– The women behind an NFL team. In introducing the Most Powerful Women International list on Tuesday, we mentioned that some of the honorees came from industries where women are still rare: chemicals and oil and gas and metal manufacturing.
Now, the Wall Street Journal is out with a new story about women owning another arena that’s typically male-dominated: the front office of an NFL organization.
The WSJ profiles the Philadelphia Eagles, whose owner Jeffrey Lurie has an advisory team that’s more than 50% female, with chief of staff Tina D’Orazio, general counsel Aileen Dagrosa, SVP of marketing and media Jen Kavanagh, SVP of revenue and strategy Catherine Carlson, and executive director of the Eagles Autism Challenge Ryan Hammond holding top jobs. It won’t surprise you that the Eagles are an outlier in the league, where women account for 28% of franchise jobs despite a fanbase that’s near gender parity.
Lurie says it wasn’t necessarily his intention to hire women. Rather, his goal was to assemble a staff with “diversity of thought,” which meant hunting for candidates beyond traditional football circles. “That seems to result in lots of women winning these hiring decisions,” he says.

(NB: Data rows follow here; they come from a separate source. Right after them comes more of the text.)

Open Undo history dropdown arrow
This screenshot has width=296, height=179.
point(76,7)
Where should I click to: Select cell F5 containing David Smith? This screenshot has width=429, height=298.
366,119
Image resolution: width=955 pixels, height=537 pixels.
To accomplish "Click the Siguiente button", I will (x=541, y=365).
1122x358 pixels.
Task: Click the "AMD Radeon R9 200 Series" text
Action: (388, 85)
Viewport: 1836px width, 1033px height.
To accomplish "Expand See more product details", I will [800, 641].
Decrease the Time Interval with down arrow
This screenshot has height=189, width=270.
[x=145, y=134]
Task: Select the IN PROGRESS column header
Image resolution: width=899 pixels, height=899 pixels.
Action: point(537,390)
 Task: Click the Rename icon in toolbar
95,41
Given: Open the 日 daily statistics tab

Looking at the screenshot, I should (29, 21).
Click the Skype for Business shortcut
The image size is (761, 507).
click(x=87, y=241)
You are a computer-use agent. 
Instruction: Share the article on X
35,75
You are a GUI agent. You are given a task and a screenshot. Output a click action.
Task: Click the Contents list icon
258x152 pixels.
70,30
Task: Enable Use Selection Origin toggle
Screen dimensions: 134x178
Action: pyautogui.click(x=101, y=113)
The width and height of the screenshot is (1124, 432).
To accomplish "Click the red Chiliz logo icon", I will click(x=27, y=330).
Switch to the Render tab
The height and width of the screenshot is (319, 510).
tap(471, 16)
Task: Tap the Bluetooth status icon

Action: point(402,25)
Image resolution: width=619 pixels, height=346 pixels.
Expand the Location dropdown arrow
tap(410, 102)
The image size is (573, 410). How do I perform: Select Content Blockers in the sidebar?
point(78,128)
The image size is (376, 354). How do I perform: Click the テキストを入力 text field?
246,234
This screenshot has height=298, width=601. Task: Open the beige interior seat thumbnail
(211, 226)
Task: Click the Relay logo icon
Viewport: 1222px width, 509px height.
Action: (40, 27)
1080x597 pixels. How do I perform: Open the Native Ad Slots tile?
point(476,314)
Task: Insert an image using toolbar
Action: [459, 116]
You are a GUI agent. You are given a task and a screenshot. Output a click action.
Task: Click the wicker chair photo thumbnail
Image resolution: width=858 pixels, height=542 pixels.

There are parallels, of course, between Lurie’s experience and that of boardrooms searching for new perspectives, with the latter starting to look beyond typical candidates—namely current or former CEOs—to find directors who are not male and not white.
The results of the Eagles’ unintentional diversity push echo the proven upside of diversity in the corporate world too. Philadelphia is considered a league leader in using analytics in player evaluation and game-time decision making, and it’s stood out for its embrace of players’ social justice causes; other teams have downplayed or dismissed them. And if ever there was a mic-drop—er, football-spike—moment in the debate over the benefits of diverse viewpoints, the Eagles pulled it off in 2018 by winning sports’ ultimate title, the Super Bowl.